#### [Saved entries]
=-=-=
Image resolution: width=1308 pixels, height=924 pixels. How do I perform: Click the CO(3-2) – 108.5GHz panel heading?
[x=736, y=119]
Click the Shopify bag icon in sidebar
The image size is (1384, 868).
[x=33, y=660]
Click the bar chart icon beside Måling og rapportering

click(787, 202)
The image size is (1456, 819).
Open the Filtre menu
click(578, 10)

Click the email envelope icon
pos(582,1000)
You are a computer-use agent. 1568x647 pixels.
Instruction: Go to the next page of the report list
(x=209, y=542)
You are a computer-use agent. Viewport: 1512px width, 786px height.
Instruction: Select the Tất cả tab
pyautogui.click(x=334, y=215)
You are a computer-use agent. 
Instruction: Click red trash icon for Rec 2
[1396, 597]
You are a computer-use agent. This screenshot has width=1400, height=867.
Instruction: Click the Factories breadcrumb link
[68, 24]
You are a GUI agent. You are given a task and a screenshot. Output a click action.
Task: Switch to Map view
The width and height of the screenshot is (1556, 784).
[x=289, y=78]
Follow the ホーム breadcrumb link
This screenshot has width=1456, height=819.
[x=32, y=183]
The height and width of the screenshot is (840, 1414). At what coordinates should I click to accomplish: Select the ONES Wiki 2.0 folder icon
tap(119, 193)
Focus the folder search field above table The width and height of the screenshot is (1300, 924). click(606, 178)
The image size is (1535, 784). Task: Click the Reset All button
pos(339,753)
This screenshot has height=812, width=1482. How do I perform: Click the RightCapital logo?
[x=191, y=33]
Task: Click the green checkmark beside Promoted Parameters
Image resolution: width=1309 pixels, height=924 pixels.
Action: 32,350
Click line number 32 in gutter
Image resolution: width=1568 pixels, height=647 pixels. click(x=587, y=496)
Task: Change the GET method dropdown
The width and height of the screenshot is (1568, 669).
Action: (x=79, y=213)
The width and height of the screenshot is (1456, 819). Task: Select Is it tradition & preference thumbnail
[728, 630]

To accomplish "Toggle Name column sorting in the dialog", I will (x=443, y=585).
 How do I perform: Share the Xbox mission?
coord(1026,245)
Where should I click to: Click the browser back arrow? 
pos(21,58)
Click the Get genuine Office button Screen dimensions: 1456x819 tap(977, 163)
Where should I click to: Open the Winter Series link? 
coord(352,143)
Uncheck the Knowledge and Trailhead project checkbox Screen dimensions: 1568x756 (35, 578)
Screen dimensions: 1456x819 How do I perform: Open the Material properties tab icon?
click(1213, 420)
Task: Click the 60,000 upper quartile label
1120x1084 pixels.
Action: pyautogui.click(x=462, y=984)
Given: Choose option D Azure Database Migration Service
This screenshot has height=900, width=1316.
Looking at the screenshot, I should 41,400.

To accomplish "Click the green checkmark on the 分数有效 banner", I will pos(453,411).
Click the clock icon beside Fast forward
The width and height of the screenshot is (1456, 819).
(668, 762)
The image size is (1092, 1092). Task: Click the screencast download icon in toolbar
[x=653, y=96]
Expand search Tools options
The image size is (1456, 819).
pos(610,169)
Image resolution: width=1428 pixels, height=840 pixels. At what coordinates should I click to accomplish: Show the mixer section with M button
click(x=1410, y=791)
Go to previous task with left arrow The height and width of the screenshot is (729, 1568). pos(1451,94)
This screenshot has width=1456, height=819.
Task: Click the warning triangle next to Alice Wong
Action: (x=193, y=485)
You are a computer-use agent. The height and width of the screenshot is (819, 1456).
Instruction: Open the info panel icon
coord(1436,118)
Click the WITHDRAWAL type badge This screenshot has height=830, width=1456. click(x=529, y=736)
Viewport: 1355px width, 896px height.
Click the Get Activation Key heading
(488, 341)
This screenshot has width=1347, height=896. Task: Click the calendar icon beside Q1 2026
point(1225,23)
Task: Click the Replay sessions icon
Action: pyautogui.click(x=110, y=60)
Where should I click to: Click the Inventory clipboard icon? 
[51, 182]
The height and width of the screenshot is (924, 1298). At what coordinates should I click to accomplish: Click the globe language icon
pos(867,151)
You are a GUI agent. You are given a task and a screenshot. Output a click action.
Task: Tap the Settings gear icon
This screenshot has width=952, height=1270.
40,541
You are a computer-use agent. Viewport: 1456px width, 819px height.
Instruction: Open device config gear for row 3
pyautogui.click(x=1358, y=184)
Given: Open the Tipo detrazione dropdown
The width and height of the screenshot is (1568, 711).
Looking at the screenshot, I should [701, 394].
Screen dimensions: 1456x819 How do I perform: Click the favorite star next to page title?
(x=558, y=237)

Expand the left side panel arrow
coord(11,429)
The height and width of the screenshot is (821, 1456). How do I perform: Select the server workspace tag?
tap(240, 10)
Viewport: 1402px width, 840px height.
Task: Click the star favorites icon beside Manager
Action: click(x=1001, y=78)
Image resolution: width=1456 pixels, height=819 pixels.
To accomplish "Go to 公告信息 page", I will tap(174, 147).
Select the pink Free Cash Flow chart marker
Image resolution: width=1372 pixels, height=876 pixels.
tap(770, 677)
=-=-=
#### [Task to carry out]
Write out all the entries once more, exactly.

#### [Answer to this exercise]
Image resolution: width=1308 pixels, height=924 pixels. How do I perform: Click the CO(3-2) – 108.5GHz panel heading?
[x=736, y=119]
Click the Shopify bag icon in sidebar
The image size is (1384, 868).
[x=33, y=660]
Click the bar chart icon beside Måling og rapportering

click(787, 202)
The image size is (1456, 819).
Open the Filtre menu
click(578, 10)

Click the email envelope icon
pos(582,1000)
You are a computer-use agent. 1568x647 pixels.
Instruction: Go to the next page of the report list
(x=209, y=542)
You are a computer-use agent. Viewport: 1512px width, 786px height.
Instruction: Select the Tất cả tab
pyautogui.click(x=334, y=215)
You are a computer-use agent. 
Instruction: Click red trash icon for Rec 2
[1396, 597]
You are a computer-use agent. This screenshot has width=1400, height=867.
Instruction: Click the Factories breadcrumb link
[68, 24]
You are a GUI agent. You are given a task and a screenshot. Output a click action.
Task: Switch to Map view
The width and height of the screenshot is (1556, 784).
[x=289, y=78]
Follow the ホーム breadcrumb link
This screenshot has width=1456, height=819.
[x=32, y=183]
The height and width of the screenshot is (840, 1414). At what coordinates should I click to accomplish: Select the ONES Wiki 2.0 folder icon
tap(119, 193)
Focus the folder search field above table The width and height of the screenshot is (1300, 924). click(606, 178)
The image size is (1535, 784). Task: Click the Reset All button
pos(339,753)
This screenshot has height=812, width=1482. How do I perform: Click the RightCapital logo?
[x=191, y=33]
Task: Click the green checkmark beside Promoted Parameters
Image resolution: width=1309 pixels, height=924 pixels.
Action: 32,350
Click line number 32 in gutter
Image resolution: width=1568 pixels, height=647 pixels. click(x=587, y=496)
Task: Change the GET method dropdown
The width and height of the screenshot is (1568, 669).
Action: (x=79, y=213)
The width and height of the screenshot is (1456, 819). Task: Select Is it tradition & preference thumbnail
[728, 630]

To accomplish "Toggle Name column sorting in the dialog", I will (x=443, y=585).
 How do I perform: Share the Xbox mission?
coord(1026,245)
Where should I click to: Click the browser back arrow? 
pos(21,58)
Click the Get genuine Office button Screen dimensions: 1456x819 tap(977, 163)
Where should I click to: Open the Winter Series link? 
coord(352,143)
Uncheck the Knowledge and Trailhead project checkbox Screen dimensions: 1568x756 (35, 578)
Screen dimensions: 1456x819 How do I perform: Open the Material properties tab icon?
click(1213, 420)
Task: Click the 60,000 upper quartile label
1120x1084 pixels.
Action: pyautogui.click(x=462, y=984)
Given: Choose option D Azure Database Migration Service
This screenshot has height=900, width=1316.
Looking at the screenshot, I should 41,400.

To accomplish "Click the green checkmark on the 分数有效 banner", I will pos(453,411).
Click the clock icon beside Fast forward
The width and height of the screenshot is (1456, 819).
(668, 762)
The image size is (1092, 1092). Task: Click the screencast download icon in toolbar
[x=653, y=96]
Expand search Tools options
The image size is (1456, 819).
pos(610,169)
Image resolution: width=1428 pixels, height=840 pixels. At what coordinates should I click to accomplish: Show the mixer section with M button
click(x=1410, y=791)
Go to previous task with left arrow The height and width of the screenshot is (729, 1568). pos(1451,94)
This screenshot has width=1456, height=819.
Task: Click the warning triangle next to Alice Wong
Action: (x=193, y=485)
You are a computer-use agent. The height and width of the screenshot is (819, 1456).
Instruction: Open the info panel icon
coord(1436,118)
Click the WITHDRAWAL type badge This screenshot has height=830, width=1456. click(x=529, y=736)
Viewport: 1355px width, 896px height.
Click the Get Activation Key heading
(488, 341)
This screenshot has width=1347, height=896. Task: Click the calendar icon beside Q1 2026
point(1225,23)
Task: Click the Replay sessions icon
Action: pyautogui.click(x=110, y=60)
Where should I click to: Click the Inventory clipboard icon? 
[51, 182]
The height and width of the screenshot is (924, 1298). At what coordinates should I click to accomplish: Click the globe language icon
pos(867,151)
You are a GUI agent. You are given a task and a screenshot. Output a click action.
Task: Tap the Settings gear icon
This screenshot has width=952, height=1270.
40,541
You are a computer-use agent. Viewport: 1456px width, 819px height.
Instruction: Open device config gear for row 3
pyautogui.click(x=1358, y=184)
Given: Open the Tipo detrazione dropdown
The width and height of the screenshot is (1568, 711).
Looking at the screenshot, I should [701, 394].
Screen dimensions: 1456x819 How do I perform: Click the favorite star next to page title?
(x=558, y=237)

Expand the left side panel arrow
coord(11,429)
The height and width of the screenshot is (821, 1456). How do I perform: Select the server workspace tag?
tap(240, 10)
Viewport: 1402px width, 840px height.
Task: Click the star favorites icon beside Manager
Action: click(x=1001, y=78)
Image resolution: width=1456 pixels, height=819 pixels.
To accomplish "Go to 公告信息 page", I will tap(174, 147).
Select the pink Free Cash Flow chart marker
Image resolution: width=1372 pixels, height=876 pixels.
tap(770, 677)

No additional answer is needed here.